Meldungen aus der Forschung

Studie über das Scheitern von Unternehmen erschienen

25.06.2018 Lüneburg. Wirtschaftswissenschaftler der Leuphana Universität Lüneburg haben neue Prozess-Muster entdeckt, die schon frühzeitig über das bevorstehende Scheitern von Unternehmen Aufschluss geben. Die Forschergruppe um Professor Markus Reihlen am Institut für Management und Organisation hat dafür im Rahmen einer groß angelegten Analyse bisheriger Fallstudien 43 internationale Unternehmensinsolvenzen ausgewertet. Die Studie zeigt, dass für das Scheitern von Unternehmen zwei zentrale Faktoren verantwortlich sind: Konflikt und Rigidität. Die Forscher gehen davon aus, dass Manager mithilfe ihres Ansatzes Gründe des Scheiterns besser verstehen und so Anzeichen für den Weg ihres Unternehmens in den Bankrott künftig früher erkennen können.
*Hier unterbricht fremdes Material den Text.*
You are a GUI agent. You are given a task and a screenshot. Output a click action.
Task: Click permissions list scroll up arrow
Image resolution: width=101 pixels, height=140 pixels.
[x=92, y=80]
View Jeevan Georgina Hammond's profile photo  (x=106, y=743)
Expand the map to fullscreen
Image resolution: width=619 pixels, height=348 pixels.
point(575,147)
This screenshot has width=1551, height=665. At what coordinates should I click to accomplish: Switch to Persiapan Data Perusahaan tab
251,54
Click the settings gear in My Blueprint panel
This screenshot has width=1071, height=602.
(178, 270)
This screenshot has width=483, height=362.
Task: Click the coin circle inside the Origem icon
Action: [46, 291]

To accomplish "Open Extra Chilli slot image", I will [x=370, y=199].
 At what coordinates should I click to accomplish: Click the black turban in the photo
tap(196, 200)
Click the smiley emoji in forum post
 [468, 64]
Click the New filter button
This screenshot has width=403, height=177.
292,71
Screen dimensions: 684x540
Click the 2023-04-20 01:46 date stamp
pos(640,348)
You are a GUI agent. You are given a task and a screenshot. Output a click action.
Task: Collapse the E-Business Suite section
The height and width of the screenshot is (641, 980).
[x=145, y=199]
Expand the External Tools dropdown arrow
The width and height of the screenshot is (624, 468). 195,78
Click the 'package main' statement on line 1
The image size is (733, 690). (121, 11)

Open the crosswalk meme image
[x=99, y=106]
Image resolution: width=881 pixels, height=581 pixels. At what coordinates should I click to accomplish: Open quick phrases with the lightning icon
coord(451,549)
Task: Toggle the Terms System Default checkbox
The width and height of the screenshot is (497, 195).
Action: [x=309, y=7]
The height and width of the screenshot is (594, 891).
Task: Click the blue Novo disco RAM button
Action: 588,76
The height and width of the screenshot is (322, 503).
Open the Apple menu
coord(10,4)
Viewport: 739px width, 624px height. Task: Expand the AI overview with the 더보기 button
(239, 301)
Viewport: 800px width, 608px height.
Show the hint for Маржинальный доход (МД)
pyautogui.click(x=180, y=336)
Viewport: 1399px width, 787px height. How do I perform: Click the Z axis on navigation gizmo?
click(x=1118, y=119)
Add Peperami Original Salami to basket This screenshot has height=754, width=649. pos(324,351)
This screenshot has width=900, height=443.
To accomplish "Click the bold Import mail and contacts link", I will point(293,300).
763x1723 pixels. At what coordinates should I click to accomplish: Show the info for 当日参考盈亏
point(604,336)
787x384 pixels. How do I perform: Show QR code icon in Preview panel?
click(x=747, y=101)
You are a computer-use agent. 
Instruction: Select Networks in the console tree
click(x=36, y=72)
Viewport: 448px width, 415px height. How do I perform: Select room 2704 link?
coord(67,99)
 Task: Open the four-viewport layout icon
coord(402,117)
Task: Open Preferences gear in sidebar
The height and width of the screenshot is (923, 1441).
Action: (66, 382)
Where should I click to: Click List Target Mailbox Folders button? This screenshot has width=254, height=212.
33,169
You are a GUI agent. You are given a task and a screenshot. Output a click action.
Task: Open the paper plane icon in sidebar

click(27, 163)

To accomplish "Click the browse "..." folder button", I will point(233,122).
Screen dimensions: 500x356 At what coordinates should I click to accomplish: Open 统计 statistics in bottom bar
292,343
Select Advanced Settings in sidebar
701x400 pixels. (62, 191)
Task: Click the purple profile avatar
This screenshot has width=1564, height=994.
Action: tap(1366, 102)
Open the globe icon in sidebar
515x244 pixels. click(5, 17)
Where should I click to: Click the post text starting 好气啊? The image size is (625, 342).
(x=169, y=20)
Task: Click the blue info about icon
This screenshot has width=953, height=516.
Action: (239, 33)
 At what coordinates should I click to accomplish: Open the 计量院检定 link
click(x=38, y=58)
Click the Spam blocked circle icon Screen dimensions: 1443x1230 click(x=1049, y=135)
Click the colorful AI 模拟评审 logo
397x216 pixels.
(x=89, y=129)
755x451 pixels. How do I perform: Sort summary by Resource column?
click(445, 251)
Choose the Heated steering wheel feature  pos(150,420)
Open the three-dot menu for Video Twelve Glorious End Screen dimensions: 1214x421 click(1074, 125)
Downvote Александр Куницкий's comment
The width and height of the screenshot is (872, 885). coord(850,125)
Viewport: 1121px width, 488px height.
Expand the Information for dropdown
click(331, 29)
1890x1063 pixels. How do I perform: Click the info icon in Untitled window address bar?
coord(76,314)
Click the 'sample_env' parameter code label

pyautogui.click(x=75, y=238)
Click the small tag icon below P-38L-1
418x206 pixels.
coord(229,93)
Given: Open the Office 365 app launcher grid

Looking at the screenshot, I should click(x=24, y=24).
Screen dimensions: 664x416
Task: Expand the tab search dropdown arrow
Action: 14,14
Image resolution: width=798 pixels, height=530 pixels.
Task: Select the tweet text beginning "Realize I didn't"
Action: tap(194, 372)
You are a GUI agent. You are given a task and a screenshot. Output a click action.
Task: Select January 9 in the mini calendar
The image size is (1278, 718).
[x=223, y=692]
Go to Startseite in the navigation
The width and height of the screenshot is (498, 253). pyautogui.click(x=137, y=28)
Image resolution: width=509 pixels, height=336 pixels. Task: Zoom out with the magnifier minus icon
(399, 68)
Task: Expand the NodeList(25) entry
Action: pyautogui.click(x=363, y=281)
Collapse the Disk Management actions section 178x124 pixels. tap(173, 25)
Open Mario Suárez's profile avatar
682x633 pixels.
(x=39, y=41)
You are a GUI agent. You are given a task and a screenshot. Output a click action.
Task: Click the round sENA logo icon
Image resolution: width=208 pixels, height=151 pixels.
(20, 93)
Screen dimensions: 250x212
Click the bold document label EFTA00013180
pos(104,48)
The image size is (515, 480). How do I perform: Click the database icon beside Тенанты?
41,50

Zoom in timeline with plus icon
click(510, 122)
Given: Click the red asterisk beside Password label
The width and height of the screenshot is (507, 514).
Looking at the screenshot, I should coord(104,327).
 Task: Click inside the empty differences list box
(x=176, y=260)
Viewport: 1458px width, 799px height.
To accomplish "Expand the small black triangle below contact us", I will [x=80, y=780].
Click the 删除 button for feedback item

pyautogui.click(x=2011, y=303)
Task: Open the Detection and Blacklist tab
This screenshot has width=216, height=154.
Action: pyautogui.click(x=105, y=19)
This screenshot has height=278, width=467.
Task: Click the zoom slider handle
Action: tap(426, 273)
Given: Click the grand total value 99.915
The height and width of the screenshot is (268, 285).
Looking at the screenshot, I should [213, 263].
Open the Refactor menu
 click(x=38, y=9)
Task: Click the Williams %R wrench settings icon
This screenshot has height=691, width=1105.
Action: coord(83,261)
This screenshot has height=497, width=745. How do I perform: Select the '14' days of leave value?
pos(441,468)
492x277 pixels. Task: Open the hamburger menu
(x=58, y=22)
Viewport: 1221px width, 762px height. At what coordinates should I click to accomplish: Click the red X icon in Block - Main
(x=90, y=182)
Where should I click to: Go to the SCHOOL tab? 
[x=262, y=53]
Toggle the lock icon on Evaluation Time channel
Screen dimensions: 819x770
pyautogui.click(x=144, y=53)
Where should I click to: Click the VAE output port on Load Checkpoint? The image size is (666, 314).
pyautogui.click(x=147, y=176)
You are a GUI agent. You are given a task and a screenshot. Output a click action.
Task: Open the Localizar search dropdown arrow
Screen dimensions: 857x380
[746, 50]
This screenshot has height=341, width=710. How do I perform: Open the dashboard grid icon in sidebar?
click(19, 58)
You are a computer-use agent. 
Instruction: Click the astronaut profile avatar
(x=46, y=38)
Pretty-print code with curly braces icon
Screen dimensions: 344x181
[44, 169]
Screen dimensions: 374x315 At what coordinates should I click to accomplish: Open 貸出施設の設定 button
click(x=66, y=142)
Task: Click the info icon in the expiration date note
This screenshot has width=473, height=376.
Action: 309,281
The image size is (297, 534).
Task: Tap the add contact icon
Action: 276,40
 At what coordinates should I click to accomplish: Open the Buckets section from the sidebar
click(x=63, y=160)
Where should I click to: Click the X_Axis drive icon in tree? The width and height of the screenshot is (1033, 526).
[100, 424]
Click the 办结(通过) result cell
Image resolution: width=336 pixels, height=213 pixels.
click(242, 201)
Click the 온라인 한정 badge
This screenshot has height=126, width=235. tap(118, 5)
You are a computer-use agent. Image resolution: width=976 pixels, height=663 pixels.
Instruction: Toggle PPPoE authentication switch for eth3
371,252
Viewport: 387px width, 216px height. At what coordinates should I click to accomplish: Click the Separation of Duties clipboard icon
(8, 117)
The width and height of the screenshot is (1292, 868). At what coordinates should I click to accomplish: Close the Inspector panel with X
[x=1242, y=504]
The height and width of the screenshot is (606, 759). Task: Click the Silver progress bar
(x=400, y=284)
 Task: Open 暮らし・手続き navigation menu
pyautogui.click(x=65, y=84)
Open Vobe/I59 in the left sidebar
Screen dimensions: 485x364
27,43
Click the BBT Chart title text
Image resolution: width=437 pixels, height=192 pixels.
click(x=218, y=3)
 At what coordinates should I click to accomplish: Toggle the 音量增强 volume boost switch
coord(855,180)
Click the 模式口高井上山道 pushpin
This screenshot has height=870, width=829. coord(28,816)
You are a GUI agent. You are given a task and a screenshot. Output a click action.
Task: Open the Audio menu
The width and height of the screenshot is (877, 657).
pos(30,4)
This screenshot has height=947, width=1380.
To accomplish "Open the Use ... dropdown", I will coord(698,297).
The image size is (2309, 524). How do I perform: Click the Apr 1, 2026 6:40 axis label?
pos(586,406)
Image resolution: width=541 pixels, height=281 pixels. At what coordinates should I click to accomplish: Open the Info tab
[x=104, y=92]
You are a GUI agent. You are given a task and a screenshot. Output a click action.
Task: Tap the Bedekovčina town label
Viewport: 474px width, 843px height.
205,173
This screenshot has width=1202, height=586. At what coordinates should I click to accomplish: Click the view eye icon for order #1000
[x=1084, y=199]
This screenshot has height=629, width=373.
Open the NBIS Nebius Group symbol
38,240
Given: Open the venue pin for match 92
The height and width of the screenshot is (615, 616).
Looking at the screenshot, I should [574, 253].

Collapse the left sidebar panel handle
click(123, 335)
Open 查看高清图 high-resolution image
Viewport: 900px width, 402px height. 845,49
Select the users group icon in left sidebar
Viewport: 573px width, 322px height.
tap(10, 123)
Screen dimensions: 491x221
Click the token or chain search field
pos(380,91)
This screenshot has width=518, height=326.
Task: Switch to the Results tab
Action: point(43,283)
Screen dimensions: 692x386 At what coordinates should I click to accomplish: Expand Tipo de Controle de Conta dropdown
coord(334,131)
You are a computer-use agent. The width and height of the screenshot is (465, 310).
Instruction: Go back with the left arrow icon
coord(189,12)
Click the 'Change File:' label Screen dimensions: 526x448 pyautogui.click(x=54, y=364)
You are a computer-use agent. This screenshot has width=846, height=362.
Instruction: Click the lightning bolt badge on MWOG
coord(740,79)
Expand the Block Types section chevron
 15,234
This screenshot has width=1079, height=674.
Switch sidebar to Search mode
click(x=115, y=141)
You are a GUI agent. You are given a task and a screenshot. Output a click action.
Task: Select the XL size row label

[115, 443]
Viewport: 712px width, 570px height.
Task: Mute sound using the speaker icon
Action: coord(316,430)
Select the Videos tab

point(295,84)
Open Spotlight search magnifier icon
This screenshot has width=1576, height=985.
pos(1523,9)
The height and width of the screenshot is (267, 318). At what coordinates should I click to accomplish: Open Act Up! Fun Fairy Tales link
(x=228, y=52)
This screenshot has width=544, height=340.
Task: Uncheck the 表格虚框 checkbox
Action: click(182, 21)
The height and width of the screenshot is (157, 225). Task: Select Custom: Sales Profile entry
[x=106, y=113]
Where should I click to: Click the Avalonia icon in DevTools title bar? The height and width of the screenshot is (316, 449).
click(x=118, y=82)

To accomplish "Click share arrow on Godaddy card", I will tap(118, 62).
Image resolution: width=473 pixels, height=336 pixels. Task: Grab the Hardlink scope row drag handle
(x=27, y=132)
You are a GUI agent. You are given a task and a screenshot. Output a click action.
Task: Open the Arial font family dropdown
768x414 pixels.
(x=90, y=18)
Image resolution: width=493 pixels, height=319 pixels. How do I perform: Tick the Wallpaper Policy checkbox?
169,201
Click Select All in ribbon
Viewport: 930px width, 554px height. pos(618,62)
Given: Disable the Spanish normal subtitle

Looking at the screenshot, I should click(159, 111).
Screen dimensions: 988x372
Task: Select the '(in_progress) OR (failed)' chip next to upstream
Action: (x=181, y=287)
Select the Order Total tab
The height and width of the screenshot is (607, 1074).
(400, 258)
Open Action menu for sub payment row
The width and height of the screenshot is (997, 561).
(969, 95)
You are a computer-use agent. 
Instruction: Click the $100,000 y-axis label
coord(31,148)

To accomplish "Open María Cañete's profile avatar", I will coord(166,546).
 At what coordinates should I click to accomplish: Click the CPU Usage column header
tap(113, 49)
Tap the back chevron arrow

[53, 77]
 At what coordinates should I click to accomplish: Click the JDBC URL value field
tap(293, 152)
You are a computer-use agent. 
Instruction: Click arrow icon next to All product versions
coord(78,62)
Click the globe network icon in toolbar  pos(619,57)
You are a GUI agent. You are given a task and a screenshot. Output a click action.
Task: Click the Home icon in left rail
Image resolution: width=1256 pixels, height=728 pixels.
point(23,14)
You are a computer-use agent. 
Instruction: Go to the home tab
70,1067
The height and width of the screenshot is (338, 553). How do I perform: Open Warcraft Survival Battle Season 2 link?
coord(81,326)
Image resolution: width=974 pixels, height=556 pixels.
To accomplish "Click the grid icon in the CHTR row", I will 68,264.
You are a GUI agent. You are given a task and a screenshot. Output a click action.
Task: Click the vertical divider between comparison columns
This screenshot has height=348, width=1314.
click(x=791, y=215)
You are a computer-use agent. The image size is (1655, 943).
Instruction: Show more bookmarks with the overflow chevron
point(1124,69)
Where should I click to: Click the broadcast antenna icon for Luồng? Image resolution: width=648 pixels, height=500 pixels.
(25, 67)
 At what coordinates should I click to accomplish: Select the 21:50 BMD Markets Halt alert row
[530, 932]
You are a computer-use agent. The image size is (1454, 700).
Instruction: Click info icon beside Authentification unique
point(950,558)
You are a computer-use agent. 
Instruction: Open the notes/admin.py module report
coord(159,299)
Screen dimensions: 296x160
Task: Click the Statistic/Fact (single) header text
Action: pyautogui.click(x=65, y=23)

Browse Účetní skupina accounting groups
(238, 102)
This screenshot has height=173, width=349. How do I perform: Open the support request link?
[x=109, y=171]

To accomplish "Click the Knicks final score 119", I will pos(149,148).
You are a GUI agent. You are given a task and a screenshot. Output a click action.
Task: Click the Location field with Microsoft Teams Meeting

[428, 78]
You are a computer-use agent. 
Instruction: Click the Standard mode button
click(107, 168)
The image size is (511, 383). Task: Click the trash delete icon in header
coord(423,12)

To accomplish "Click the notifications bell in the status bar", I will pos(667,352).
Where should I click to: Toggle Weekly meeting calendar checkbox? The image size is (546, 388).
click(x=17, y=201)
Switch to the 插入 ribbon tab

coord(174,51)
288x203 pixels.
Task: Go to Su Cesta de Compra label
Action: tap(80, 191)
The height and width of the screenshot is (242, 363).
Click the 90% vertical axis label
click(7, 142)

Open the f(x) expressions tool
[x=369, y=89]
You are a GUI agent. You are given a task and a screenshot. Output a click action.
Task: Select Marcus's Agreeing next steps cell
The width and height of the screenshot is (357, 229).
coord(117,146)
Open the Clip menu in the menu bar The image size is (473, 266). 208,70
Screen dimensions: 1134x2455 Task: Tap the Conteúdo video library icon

Aktuelle Zahlen zeigen, dass 80 Prozent aller vor 1980 gegründeten Firmen nicht mehr existieren. Allein in Deutschland werden die durch Unternehmensinsolvenzen hervorgerufenen Schäden auf jährlich fast 27 Milliarden Euro geschätzt. Fast 200.000 Arbeitsplätze sind davon betroffen. Die Gründe für dieses Scheitern hat man bisher entweder in mangelnder Anpassungsfähigkeit von Unternehmen oder in deren übertriebenem Aktionismus gesehen. So hat zum Beispiel die Firma Kodak den Übergang der analogen zur digitalen Fotografie verschlafen, während etwa die Telefongesellschaft WorldCom durch zu starke Expansion in neue Märkte mit einem Börsenskandal gescheitert ist.

Die Lüneburger Forscher haben in ihrer Studie zunächst vier stets wiederkehrende Erklärungsmuster gefunden: den Marktführer, der Tradition und Moderne nicht verbinden kann, das Vorzeigeunternehmen, das in die Illegalität abdriftet, den Imperialisten, der sein Unternehmen durch Überheblichkeit selbst ruiniert, und schließlich den Branchengiganten, der sich durch politische Grabenkämpfe aufreibt. Alle vier Prozessmuster, so die Forscher, können durch Abfolgen von nur zwei Mechanismen erklärt werden: Konflikt und Rigidität. Konzernführungen wären also gut beraten, ein System zu installieren, das zu einer Sensibilisierung für diese Mechanismen führt und es ermöglicht, frühzeitig gegenzusteuern.

Studien zeigen, dass es teilweise schon 10 Jahre bevor Groß-Unternehmen scheitern, erste Anzeichen für ihren Untergang gibt. Für Unternehmenslenker ist es allerdings schwierig, solche Signale in der Fülle der Informationen während des Tagesgeschäftes zu erkennen. „Mit den von uns entwickelten Prozessmodellen und ihren charakteristischen Mechanismen geben wir Managern jetzt einen Analyserahmen an die Hand, um Fehlentwicklungen früher zu erkennen“, ist Dr. Christoph Seckler überzeugt.

Erschienen ist die Studie „A process perspective on organizational failure – A qualitative meta-analysis“ im renommierten Journal of Management Studies.
doi.org/10.1111/joms.12341

Autoren: Stefanie Habersang, Jill Küberling-Jost, Markus Reihlen und Christoph Seckler

Die Autoren haben in gleichen Teilen beigetragen und sind in alphabetischer Reihenfolge genannt. Der korrespondierende Autor ist Dr. Christoph Seckler.